The first instalment in our new blog series, “Chatbots that don’t suck”. In this post, our team looks at indicators of a smart chatbot that tend to show up—or go missing—during the first month after deployment.

Do us a favor: open Google and type in “chatbots suck”. If those search results are any indication, value still lags far behind the hype for this popular technology. Still, the potential for successful, high-value chatbot deployments is there, as are the use cases.

In the spirit of finding examples of chatbots that don’t suck, and explaining why, we’ve pulled our experts together for a new blog series. Welcome to the first edition of “Chatbots that don’t suck” where our team of experts will take you behind the scenes on some of our chatbot deployments for some of the largest organisations in Australia, with the busiest contact centres.

The client: The Department for Education for South Australia

The Department for Education provides a range of integrated education, training, health and child development services to benefit children and young people in South Australia. One of the key roles of the department is to register, on-board and employ the thousands of teachers that work in the state’s schools.

The challenge: Lots and lots of “low-touch” questions  

With more than 800 public schools and preschools in South Australia, the recruitment process is a big undertaking. Each year, thousands of applicants flood the system with clicks, uploads, and—of course—questions. For example:

  • “How do I become a registered teacher?”
  • “When can I apply?”
  • “When do applications close?”
  • “Where do I find this form?”
  • “Where is my application up to?”

The same simple questions, over and over and over again. What’s more, teachers constantly contact the Department with the same questions. Anecdotally, we’ve come across entire Facebook groups dedicated to supporting other teachers navigating the process. 

To their credit, the Department for Education acknowledges this high-volume scenario and they’ve taken steps to streamline the process—to create an improved process for teachers and to maximise the productivity of the internal team fielding the enquiries.

The team decided to identify a vendor capable of adding another channel for communication.
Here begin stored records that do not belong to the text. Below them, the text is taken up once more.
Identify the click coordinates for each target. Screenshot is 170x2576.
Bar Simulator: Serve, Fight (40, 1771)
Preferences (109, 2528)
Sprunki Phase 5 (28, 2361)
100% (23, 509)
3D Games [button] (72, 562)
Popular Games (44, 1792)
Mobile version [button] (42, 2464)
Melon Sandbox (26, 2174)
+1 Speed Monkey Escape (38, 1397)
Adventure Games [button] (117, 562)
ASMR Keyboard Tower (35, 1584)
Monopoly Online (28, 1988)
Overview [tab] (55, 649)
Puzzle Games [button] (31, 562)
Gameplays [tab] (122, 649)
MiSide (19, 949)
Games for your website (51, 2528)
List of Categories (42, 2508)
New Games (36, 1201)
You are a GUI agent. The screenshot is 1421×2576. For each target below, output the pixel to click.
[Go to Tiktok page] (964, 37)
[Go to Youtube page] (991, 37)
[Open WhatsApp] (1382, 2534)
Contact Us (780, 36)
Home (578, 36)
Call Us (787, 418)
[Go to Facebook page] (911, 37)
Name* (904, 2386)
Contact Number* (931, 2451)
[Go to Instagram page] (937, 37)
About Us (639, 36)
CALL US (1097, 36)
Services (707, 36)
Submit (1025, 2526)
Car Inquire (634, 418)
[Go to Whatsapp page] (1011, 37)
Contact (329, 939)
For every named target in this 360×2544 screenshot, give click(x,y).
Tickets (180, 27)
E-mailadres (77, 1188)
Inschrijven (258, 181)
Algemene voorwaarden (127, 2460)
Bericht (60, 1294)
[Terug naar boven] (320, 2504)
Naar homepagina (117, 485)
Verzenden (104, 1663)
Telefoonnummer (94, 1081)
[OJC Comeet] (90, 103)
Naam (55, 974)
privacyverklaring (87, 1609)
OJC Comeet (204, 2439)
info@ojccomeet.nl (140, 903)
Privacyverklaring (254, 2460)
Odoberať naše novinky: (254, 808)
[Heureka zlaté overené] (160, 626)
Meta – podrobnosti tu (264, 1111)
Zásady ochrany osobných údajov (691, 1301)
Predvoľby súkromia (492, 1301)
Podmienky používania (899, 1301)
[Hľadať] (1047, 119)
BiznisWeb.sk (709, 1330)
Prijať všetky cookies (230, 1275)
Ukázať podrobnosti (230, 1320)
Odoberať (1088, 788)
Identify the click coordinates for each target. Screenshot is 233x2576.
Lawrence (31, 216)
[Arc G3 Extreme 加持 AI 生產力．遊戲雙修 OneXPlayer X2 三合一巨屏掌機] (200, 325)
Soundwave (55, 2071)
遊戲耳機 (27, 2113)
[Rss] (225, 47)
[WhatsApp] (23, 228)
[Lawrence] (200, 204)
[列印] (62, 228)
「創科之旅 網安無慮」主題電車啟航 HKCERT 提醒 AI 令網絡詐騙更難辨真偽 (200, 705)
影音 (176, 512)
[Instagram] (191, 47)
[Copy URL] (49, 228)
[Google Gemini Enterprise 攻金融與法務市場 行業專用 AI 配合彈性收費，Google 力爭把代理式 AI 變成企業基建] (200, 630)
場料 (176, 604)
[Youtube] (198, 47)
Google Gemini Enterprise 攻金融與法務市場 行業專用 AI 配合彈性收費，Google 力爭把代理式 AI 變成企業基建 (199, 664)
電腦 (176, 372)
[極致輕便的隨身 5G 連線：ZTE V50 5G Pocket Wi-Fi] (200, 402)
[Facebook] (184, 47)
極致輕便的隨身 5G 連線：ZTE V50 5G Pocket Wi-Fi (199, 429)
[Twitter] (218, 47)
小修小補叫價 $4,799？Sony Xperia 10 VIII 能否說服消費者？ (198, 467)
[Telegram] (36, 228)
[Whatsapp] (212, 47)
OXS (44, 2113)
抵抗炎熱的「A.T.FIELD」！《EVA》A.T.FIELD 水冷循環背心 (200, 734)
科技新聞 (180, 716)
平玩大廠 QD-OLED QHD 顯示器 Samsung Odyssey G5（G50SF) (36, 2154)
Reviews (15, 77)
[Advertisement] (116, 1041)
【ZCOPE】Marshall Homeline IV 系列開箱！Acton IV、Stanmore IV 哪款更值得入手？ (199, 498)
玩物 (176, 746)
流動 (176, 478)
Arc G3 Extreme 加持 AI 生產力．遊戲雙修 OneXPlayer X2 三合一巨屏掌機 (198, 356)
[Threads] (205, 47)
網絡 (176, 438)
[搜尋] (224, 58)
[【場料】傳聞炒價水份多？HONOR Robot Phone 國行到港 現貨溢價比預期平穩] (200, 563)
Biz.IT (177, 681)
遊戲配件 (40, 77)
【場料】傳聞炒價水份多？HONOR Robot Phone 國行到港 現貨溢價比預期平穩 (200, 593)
So we built Andie the AI-powered chatbot, who now serves as an extension of the Department for Education’s internal support team. 

We could spend all day talking about Andie, but instead we thought we’d share a lesson from her development.

DfE chatbot Andie on a laptop
DfE chatbot Andie on a mobile

The lesson: A chatbot’s first month tells you all you need to know

There are two ways to build software: 

  1. Slow, comprehensively and exhaustively. 
  2. Quick and agile. 

We’re big believers in number two. That means developing a viable chatbot prototype in a short time frame. Basically, we want to deliver a proof of concept in a matter of weeks. Or, in SA Health Zoe’s case, six days. 

The sooner we can get a chatbot onto a client’s website, the sooner we can start gauging effectiveness, then build up and add content using a staged, data-driven approach. 

And so much of that valuable data is generated in the first month of a chatbot’s lifespan.

What Andie taught us is that there’s no one better to help build a chatbot for teachers than the teachers themselves. So we embraced agile project methodologies, stood Andie up, and started iterating based on the input and feedback we were receiving during that first month.

After just the first week, for example, Andie received questions that she couldn’t answer. Our solutions team then made recommendations based on those questions and released new content for Andie to use to answer those questions. A new chatbot iteration, and an upskilled Andie, in a very short time period.

By the end of that first month, we’ve made numerous updates based on the constant influx of teacher enquiries. Andie was consistently providing teachers what they needed, especially those common low-touch questions that can be answered without calling the contact centre.

Looks like Andie’s future is quite bright.

In closing: Customers tell you what they need (not the other way around)

With customers today more insistent than ever, with higher expectations about customer service, and lower tolerance for dumb chatbots, we can’t waste time trying to guess what the customers need. Instead, we need to get them involved at the outset and then build on our solutions using an agile approach.

It’s the perfect model for chatbots, who are constantly receiving real input from real customers. Why not iterate based on what those customers are telling you, rather than dusting off your hands and declaring, “It’s perfect. It’s good to go”?

That’s exactly how we built Andie.

Andie is built for adoption because Andie’s knowledge base is built on what South Australia’s public school teachers actually need—in their own words! So when you’re working on a chatbot or building some software, or considering launching your own chatbot to help support your customer team? Remember that there’s a tremendous amount of actionable data created during that first month of deployment.

The trick is getting to that first month with a viable chatbot solution that you can quickly iterate on.